Byłoby mi dużo łatwiej, gdybym wiedziała, że w języku polskim mamy trzy koniugacje, czyli czasowniki odmieniamy według trzech schematów. Kiedy pytali o miejscownik, łapałam się za głowę – o mamie, o placu, o kości – od czego zależą te końcówki? Dlaczego raz są jakieś alternacje, zmiany literek, raz nie ma? Czasem doszukiwałam się wyjaśnienia w starocerkiewnosłowiańskim, ale umówmy się, to nie najlepsza droga. Mimo to czułam, że to jednak polskim, nie rosyjskim, chciałabym się zajmować i dlatego poszłam na studia podyplomowe z nauczania polskiego jako obcego.

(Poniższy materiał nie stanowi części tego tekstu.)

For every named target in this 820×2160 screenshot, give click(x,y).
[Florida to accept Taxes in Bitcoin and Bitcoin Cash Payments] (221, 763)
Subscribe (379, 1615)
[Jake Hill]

Kiedyś poruszyłam ten temat na jednej z popularnych platform społecznościowych – rozpętała się burza.

Nagle okazuje się, że wszyscy nauczyli się języka ze słuchu i w praktyce, nie od nauczycieli, którzy ciągną pieniądze nie wiadomo za co, mówią tylko o gramatyce, a ta tylko utrudnia naukę i zniechęca ucznia. Co ze mnie za lektorka, skoro nie słyszałam o metodzie Callana i uważam, że nauczyciel powinien mieć odpowiednie wykształcenie i znać zasady swojego języka?! Najważniejsze, aby mówić i powtarzać.

O metodzie Callana słyszałam, jak chyba każdy, kto choć raz szukał dla siebie jakiegoś kursu. Reklamy kursów „bez gramatyki” również widziałam nie raz i nie dwa. Jaki mam problem z nauką takimi metodami? Uczymy się tam pełnych, kompletnych zdań. Przykładowo – „codziennie rano chodzę na bazar” – znając takie zdanie nie możemy go dowolnie modyfikować, bo może wyjść nam „chodzę na sklep”. Język polski jest językiem, w którym odmieniamy na potęgę – i rzeczowniki, i czasowniki. Gramatyki nie da się przeskoczyć i całkowicie pominąć jej w nauce języka.

Uczenie się w praktyce – jestem jak najbardziej za, ale musi być ono świadome!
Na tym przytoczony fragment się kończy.